One Paragraph Explainer

At the very basic level, monitoring means you can easily identify when bad things happen at production. For example, by getting notified by email or Slack. The challenge is to choose the right set of tools that will satisfy your requirements without breaking your bank. May I suggest, start with defining the core set of metrics that must be watched to ensure a healthy state – CPU, server RAM, Node process RAM (less than 1.4GB), the number of errors in the last minute, number of process restarts, average response time. Then go over some advanced features you might fancy and add to your wish list. Some examples of a luxury monitoring feature: DB profiling, cross-service measuring (i.e. measure business transaction), front-end integration, expose raw data to custom BI clients, Slack notifications and many others.

Achieving the advanced features demands lengthy setup or buying a commercial product such as Datadog, NewRelic and alike. Unfortunately, achieving even the basics is not a walk in the park as some metrics are hardware-related (CPU) and others live within the node process (internal errors) thus all the straightforward tools require some additional setup. For example, cloud vendor monitoring solutions (e.g. AWS CloudWatch, Google StackDriver) will tell you immediately about the hardware metrics but not about the internal app behavior. On the other end, Log-based solutions such as ElasticSearch lack the hardware view by default. The solution is to augment your choice with missing metrics, for example, a popular choice is sending application logs to Elastic stack and configure some additional agent (e.g. Beat) to share hardware-related information to get the full picture.

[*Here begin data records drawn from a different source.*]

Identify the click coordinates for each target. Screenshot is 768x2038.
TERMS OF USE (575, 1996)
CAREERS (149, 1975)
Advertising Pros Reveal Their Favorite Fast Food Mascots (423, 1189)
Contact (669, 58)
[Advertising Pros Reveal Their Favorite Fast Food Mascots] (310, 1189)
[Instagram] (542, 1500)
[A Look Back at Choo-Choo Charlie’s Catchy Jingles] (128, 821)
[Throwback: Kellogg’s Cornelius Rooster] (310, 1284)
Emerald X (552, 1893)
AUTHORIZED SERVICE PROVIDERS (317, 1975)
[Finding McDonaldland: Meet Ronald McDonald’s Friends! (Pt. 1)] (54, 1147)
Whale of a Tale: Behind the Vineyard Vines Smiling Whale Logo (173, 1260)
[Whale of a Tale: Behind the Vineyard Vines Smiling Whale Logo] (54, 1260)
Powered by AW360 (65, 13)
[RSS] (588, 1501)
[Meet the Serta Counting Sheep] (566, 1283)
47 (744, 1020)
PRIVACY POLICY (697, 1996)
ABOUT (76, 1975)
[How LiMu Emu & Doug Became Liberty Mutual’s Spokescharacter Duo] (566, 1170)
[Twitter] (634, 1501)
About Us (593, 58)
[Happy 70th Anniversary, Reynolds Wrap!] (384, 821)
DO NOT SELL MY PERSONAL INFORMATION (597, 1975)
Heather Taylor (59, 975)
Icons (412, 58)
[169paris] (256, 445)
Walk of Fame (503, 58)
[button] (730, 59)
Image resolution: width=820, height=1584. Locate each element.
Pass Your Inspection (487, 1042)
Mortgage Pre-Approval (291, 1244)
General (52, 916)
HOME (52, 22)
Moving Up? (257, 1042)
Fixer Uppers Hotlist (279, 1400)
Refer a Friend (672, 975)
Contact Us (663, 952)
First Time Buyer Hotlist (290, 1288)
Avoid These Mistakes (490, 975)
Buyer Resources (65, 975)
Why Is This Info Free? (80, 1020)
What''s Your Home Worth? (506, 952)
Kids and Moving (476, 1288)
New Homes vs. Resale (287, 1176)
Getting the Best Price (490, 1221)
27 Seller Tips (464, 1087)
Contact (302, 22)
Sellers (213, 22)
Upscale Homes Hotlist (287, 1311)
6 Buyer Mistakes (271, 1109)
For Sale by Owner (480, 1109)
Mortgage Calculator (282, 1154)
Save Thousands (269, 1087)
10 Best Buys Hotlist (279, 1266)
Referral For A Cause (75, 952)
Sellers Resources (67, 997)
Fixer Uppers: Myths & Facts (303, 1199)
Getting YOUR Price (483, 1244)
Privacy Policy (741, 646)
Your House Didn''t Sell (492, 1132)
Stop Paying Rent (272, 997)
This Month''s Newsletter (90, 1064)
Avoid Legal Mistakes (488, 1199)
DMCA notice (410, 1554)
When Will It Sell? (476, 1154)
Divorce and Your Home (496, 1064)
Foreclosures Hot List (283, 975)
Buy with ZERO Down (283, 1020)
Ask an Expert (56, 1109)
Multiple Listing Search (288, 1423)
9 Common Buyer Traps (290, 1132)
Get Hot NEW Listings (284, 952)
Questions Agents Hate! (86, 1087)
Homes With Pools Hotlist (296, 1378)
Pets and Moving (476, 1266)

Monitoring example: AWS cloudwatch default dashboard. Hard to extract in-app metrics

AWS cloudwatch default dashboard. Hard to extract in-app metrics

Monitoring example: StackDriver default dashboard. Hard to extract in-app metrics

StackDriver default dashboard. Hard to extract in-app metrics

Monitoring example: Grafana as the UI layer that visualizes raw data

Grafana as the UI layer that visualizes raw data

What Other Bloggers Say

From the blog Rising Stack:

…We recommend you to watch these signals for all of your services: Error Rate: Because errors are user facing and immediately affect your customers. Response time: Because the latency directly affects your customers and business. Throughput: The traffic helps you to understand the context of increased error rates and the latency too. Saturation: It tells how “full” your service is. If the CPU usage is 90%, can your system handle more traffic? …